#### Work to complete:
Retyping all the entries exactly is the whole task.
- - - -
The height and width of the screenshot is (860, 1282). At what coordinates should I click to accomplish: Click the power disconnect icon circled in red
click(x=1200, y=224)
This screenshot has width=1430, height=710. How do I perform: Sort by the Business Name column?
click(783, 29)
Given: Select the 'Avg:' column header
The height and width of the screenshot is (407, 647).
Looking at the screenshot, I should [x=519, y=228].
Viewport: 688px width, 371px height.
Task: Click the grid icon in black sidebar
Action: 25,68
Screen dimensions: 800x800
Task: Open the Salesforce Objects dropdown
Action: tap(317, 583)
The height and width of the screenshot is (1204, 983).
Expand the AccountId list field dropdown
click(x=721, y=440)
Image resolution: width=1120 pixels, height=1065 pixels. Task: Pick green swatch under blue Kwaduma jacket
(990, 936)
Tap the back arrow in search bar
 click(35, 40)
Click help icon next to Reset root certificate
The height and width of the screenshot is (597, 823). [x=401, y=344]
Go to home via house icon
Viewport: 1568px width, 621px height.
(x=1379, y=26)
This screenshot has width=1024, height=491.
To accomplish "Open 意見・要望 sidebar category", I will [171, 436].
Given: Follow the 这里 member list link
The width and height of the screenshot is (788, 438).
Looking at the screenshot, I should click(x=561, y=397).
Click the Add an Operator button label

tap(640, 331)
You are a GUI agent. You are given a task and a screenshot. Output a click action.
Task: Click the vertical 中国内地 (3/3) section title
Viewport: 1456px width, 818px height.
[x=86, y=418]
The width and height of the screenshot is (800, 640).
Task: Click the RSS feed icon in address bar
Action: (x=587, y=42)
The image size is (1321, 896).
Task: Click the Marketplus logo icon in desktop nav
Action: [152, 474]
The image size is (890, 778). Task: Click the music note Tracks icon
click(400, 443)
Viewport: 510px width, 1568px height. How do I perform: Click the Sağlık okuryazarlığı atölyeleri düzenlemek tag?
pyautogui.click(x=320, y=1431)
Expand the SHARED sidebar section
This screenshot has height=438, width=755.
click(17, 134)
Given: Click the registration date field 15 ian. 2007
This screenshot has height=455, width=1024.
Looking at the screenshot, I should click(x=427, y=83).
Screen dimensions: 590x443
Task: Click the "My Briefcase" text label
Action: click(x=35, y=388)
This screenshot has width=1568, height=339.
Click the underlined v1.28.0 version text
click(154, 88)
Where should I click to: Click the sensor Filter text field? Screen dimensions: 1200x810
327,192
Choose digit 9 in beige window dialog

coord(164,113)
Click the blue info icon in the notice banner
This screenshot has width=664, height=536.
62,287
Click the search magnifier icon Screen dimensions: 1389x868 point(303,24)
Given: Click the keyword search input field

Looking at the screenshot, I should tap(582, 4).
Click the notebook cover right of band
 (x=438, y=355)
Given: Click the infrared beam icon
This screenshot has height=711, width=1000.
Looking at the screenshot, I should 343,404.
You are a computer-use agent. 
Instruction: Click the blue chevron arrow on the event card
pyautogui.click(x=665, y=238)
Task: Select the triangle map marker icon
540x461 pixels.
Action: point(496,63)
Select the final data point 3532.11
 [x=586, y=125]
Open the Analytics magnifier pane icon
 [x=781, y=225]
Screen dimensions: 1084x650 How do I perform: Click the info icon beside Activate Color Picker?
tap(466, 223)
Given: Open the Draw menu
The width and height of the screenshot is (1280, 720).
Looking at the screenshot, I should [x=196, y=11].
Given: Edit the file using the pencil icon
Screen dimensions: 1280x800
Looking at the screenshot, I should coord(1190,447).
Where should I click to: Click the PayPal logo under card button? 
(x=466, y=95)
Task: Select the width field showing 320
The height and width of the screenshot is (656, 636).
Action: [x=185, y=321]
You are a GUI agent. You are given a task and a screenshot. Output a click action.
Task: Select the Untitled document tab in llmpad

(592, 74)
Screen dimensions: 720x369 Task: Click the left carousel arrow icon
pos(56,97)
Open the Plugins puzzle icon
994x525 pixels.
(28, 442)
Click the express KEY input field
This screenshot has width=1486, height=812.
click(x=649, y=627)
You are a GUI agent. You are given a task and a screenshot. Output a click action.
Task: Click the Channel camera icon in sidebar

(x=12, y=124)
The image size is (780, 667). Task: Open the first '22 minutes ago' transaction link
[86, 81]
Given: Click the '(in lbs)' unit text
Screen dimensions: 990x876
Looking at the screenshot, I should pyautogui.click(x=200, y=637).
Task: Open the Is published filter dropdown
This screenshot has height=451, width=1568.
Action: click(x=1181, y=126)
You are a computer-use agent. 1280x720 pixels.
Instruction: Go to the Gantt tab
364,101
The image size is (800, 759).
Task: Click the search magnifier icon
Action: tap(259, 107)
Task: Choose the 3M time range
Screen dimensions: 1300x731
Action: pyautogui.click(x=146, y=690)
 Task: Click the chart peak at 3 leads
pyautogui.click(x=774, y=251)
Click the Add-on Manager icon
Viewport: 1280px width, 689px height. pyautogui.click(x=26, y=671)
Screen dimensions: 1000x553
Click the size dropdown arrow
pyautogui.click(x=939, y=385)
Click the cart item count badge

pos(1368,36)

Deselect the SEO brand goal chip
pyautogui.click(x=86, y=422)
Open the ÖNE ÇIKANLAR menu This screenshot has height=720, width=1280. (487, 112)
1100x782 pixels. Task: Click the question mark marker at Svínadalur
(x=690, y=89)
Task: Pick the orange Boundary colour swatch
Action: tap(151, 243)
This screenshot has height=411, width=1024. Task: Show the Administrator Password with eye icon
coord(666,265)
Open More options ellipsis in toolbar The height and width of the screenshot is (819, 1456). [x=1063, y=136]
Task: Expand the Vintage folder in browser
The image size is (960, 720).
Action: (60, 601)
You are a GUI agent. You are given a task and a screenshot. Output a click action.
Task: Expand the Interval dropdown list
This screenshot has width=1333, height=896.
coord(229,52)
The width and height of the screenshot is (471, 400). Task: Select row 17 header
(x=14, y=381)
- - - -
#### Result of the exercise:
The height and width of the screenshot is (860, 1282). At what coordinates should I click to accomplish: Click the power disconnect icon circled in red
click(x=1200, y=224)
This screenshot has width=1430, height=710. How do I perform: Sort by the Business Name column?
click(783, 29)
Given: Select the 'Avg:' column header
The height and width of the screenshot is (407, 647).
Looking at the screenshot, I should [x=519, y=228].
Viewport: 688px width, 371px height.
Task: Click the grid icon in black sidebar
Action: 25,68
Screen dimensions: 800x800
Task: Open the Salesforce Objects dropdown
Action: tap(317, 583)
The height and width of the screenshot is (1204, 983).
Expand the AccountId list field dropdown
click(x=721, y=440)
Image resolution: width=1120 pixels, height=1065 pixels. Task: Pick green swatch under blue Kwaduma jacket
(990, 936)
Tap the back arrow in search bar
 click(35, 40)
Click help icon next to Reset root certificate
The height and width of the screenshot is (597, 823). [x=401, y=344]
Go to home via house icon
Viewport: 1568px width, 621px height.
(x=1379, y=26)
This screenshot has width=1024, height=491.
To accomplish "Open 意見・要望 sidebar category", I will [171, 436].
Given: Follow the 这里 member list link
The width and height of the screenshot is (788, 438).
Looking at the screenshot, I should click(x=561, y=397).
Click the Add an Operator button label

tap(640, 331)
You are a GUI agent. You are given a task and a screenshot. Output a click action.
Task: Click the vertical 中国内地 (3/3) section title
Viewport: 1456px width, 818px height.
[x=86, y=418]
The width and height of the screenshot is (800, 640).
Task: Click the RSS feed icon in address bar
Action: (x=587, y=42)
The image size is (1321, 896).
Task: Click the Marketplus logo icon in desktop nav
Action: [152, 474]
The image size is (890, 778). Task: Click the music note Tracks icon
click(400, 443)
Viewport: 510px width, 1568px height. How do I perform: Click the Sağlık okuryazarlığı atölyeleri düzenlemek tag?
pyautogui.click(x=320, y=1431)
Expand the SHARED sidebar section
This screenshot has height=438, width=755.
click(17, 134)
Given: Click the registration date field 15 ian. 2007
This screenshot has height=455, width=1024.
Looking at the screenshot, I should click(x=427, y=83).
Screen dimensions: 590x443
Task: Click the "My Briefcase" text label
Action: click(x=35, y=388)
This screenshot has width=1568, height=339.
Click the underlined v1.28.0 version text
click(154, 88)
Where should I click to: Click the sensor Filter text field? Screen dimensions: 1200x810
327,192
Choose digit 9 in beige window dialog

coord(164,113)
Click the blue info icon in the notice banner
This screenshot has width=664, height=536.
62,287
Click the search magnifier icon Screen dimensions: 1389x868 point(303,24)
Given: Click the keyword search input field

Looking at the screenshot, I should tap(582, 4).
Click the notebook cover right of band
 (x=438, y=355)
Given: Click the infrared beam icon
This screenshot has height=711, width=1000.
Looking at the screenshot, I should 343,404.
You are a computer-use agent. 
Instruction: Click the blue chevron arrow on the event card
pyautogui.click(x=665, y=238)
Task: Select the triangle map marker icon
540x461 pixels.
Action: point(496,63)
Select the final data point 3532.11
 [x=586, y=125]
Open the Analytics magnifier pane icon
 [x=781, y=225]
Screen dimensions: 1084x650 How do I perform: Click the info icon beside Activate Color Picker?
tap(466, 223)
Given: Open the Draw menu
The width and height of the screenshot is (1280, 720).
Looking at the screenshot, I should [x=196, y=11].
Given: Edit the file using the pencil icon
Screen dimensions: 1280x800
Looking at the screenshot, I should coord(1190,447).
Where should I click to: Click the PayPal logo under card button? 
(x=466, y=95)
Task: Select the width field showing 320
The height and width of the screenshot is (656, 636).
Action: [x=185, y=321]
You are a GUI agent. You are given a task and a screenshot. Output a click action.
Task: Select the Untitled document tab in llmpad

(592, 74)
Screen dimensions: 720x369 Task: Click the left carousel arrow icon
pos(56,97)
Open the Plugins puzzle icon
994x525 pixels.
(28, 442)
Click the express KEY input field
This screenshot has width=1486, height=812.
click(x=649, y=627)
You are a GUI agent. You are given a task and a screenshot. Output a click action.
Task: Click the Channel camera icon in sidebar

(x=12, y=124)
The image size is (780, 667). Task: Open the first '22 minutes ago' transaction link
[86, 81]
Given: Click the '(in lbs)' unit text
Screen dimensions: 990x876
Looking at the screenshot, I should pyautogui.click(x=200, y=637).
Task: Open the Is published filter dropdown
This screenshot has height=451, width=1568.
Action: click(x=1181, y=126)
You are a computer-use agent. 1280x720 pixels.
Instruction: Go to the Gantt tab
364,101
The image size is (800, 759).
Task: Click the search magnifier icon
Action: tap(259, 107)
Task: Choose the 3M time range
Screen dimensions: 1300x731
Action: pyautogui.click(x=146, y=690)
 Task: Click the chart peak at 3 leads
pyautogui.click(x=774, y=251)
Click the Add-on Manager icon
Viewport: 1280px width, 689px height. pyautogui.click(x=26, y=671)
Screen dimensions: 1000x553
Click the size dropdown arrow
pyautogui.click(x=939, y=385)
Click the cart item count badge

pos(1368,36)

Deselect the SEO brand goal chip
pyautogui.click(x=86, y=422)
Open the ÖNE ÇIKANLAR menu This screenshot has height=720, width=1280. (487, 112)
1100x782 pixels. Task: Click the question mark marker at Svínadalur
(x=690, y=89)
Task: Pick the orange Boundary colour swatch
Action: tap(151, 243)
This screenshot has height=411, width=1024. Task: Show the Administrator Password with eye icon
coord(666,265)
Open More options ellipsis in toolbar The height and width of the screenshot is (819, 1456). [x=1063, y=136]
Task: Expand the Vintage folder in browser
The image size is (960, 720).
Action: (60, 601)
You are a GUI agent. You are given a task and a screenshot. Output a click action.
Task: Expand the Interval dropdown list
This screenshot has width=1333, height=896.
coord(229,52)
The width and height of the screenshot is (471, 400). Task: Select row 17 header
(x=14, y=381)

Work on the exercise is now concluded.